M, 116 minutes
5 Stars
Review by Jane © Freebury
In startling opening scenes, a boy trying to escape from police is felled by a boomerang, bundled into a sack and loaded onto a goods train. He is headed for a place where they will train him to wear a shirt, shorts and sandals, comb his hair, eat his meals with cutlery, and sleep atop his bed rather than beneath it.
His journey from country, somewhere in remote Australia, ends at a Catholic orphanage among hills of rich arable land. In the dead of night, the dark-skinned boy with hair the colour of barley (striking newcomer Aswan Reid), is dumped there at the door. The bell is rung and he is assigned a spot in a dormitory with other Indigenous orphan kids.
It could be end-of-story, were it not for the fact that this is a boy who won’t be subdued, whose table manners will be worse than ever by the end and he will refuse to use the English language. The results will not please the Chief Protector of Aborigines in 1940s wartime Australia.
The journey that opens the film is told with elegance and economy in beautifully composed images by the filmmaker Warwick Thornton, in a celebration of the unique beauty of the Australian landscape. Writer-director Thornton, whose outstanding first feature was Samson & Delilah, was, as usual, cinematographer on the shoot that took place near the Clare Valley in South Australia.
As luck would have it, the newly arrived nine-year-old is entrusted into the care of Sister Eileen, a nun with an impulse for subversion played by Cate Blanchett, and a pair of kindly Indigenous carers, Sister Mum (Deborah Mailman) and George (Wayne Blair). Baptism will be delayed and he will be just New Boy for now, joining other boys being inducted into the ways of the white community.
When Sister Mum makes a valiant and humourous effort to show the New Boy how to use a pit toilet, he continues to prefer the fields. Who can blame him, really? On the other hand, there are clearly some inducements to behave, like marmalade spread on fresh bread, and the motherly affections of Sister Mum. But it’s not long before George recognises the “lizard eater a long way from home” in the new arrival.
A spinning arc of sparkling light.

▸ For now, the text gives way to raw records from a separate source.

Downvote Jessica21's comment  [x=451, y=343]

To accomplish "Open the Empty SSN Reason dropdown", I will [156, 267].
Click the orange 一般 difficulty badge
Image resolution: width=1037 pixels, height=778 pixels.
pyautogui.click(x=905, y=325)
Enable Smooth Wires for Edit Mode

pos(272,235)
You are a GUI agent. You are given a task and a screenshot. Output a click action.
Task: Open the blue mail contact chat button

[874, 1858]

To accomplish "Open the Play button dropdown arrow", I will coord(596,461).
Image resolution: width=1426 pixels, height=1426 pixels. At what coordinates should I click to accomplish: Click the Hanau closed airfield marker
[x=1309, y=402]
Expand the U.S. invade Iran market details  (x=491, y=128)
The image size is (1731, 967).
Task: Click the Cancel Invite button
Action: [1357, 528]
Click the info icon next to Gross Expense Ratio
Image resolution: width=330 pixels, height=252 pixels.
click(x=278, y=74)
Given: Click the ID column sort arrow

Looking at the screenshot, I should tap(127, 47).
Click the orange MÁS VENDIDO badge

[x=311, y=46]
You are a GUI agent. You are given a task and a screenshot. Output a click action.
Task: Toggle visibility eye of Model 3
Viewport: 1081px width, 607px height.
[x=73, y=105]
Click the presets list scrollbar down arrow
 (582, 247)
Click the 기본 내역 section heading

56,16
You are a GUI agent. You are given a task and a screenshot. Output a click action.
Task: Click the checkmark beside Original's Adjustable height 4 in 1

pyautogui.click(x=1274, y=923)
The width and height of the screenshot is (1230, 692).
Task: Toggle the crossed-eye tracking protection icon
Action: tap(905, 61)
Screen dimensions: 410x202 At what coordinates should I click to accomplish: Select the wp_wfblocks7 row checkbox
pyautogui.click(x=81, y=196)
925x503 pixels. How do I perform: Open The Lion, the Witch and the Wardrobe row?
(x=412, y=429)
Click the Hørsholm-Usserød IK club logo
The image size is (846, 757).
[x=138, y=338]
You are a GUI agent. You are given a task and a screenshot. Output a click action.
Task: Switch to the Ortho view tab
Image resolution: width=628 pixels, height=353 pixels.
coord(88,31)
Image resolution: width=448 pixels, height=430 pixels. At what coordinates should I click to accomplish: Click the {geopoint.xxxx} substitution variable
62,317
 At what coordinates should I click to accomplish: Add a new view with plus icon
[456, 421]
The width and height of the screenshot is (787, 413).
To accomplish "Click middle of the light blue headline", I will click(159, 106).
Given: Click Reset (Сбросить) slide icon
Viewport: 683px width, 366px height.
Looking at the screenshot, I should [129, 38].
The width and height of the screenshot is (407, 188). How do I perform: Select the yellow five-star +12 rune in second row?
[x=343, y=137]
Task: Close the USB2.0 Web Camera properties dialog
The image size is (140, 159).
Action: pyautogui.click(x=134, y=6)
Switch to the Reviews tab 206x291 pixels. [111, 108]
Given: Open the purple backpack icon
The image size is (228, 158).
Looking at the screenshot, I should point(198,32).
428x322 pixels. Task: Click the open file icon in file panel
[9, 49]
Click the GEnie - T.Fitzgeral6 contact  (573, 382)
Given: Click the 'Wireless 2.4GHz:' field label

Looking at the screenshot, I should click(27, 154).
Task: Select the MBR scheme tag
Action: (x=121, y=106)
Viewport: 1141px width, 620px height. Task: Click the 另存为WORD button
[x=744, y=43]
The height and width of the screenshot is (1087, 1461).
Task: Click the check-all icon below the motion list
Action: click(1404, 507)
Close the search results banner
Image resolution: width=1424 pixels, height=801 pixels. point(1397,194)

What to make of this?
Last place in the boys’ pecking order is not the place to be, but the New Boy gets this sorted quite by accident rather than design, because he is fair and he is kind. Not because of the way he can summon an awesome special power into the palm of his hand, a spinning arc of sparkling light. What do we make of this?
Without wishing to be too literal, it seems to vaguely signify the New Boy’s access to his cultural heritage. Though some may baulk at the supernatural scenes or wonder why he is given special treatment by Sister Eileen, while the other boys get their tasks.
Newcomer Aswah Reid is a natural with promise, though he hasn’t a lot to say besides ‘amen’
Newcomer Reid is a natural performer with much promise, though like the two lead characters in Thornton’s Samson & Delilah, he hasn’t a lot to say besides “amen”. The young actors in the roles of fellow wards of the state, undergoing apprenticeship for future induction into the workforce, are very good too.
Blanchett, also one of the producers, is a hoot as renegade nun with a penchant for wine when no one is looking, and letting fly with bad language when it suits. A broad and uninflected Aussie accent is something we haven’t heard much from her for many years.
While some sceptical filmgoers will find the use of Catholic iconography ambiguous here, The New Boy is not tied to naturalism but free to choose its own way. An invitee to Cannes this year, it is a bold, enchanting experience, glorious to look at and enrichened by the atmospheric musical score from Nick Cave and Warren Ellis.
Back in 2009, Samson & Delilah was a 5-star film for me, and now The New Boy reaches similar levels. How interesting to hear that the filmmaker went to boarding school at the age of just 13, a tender age to encounter a statue of the crucifixion, a representation that is disturbing. It isn’t any wonder that New Boy wanted to give it a big hug, like the hug he gives that giant river red gum.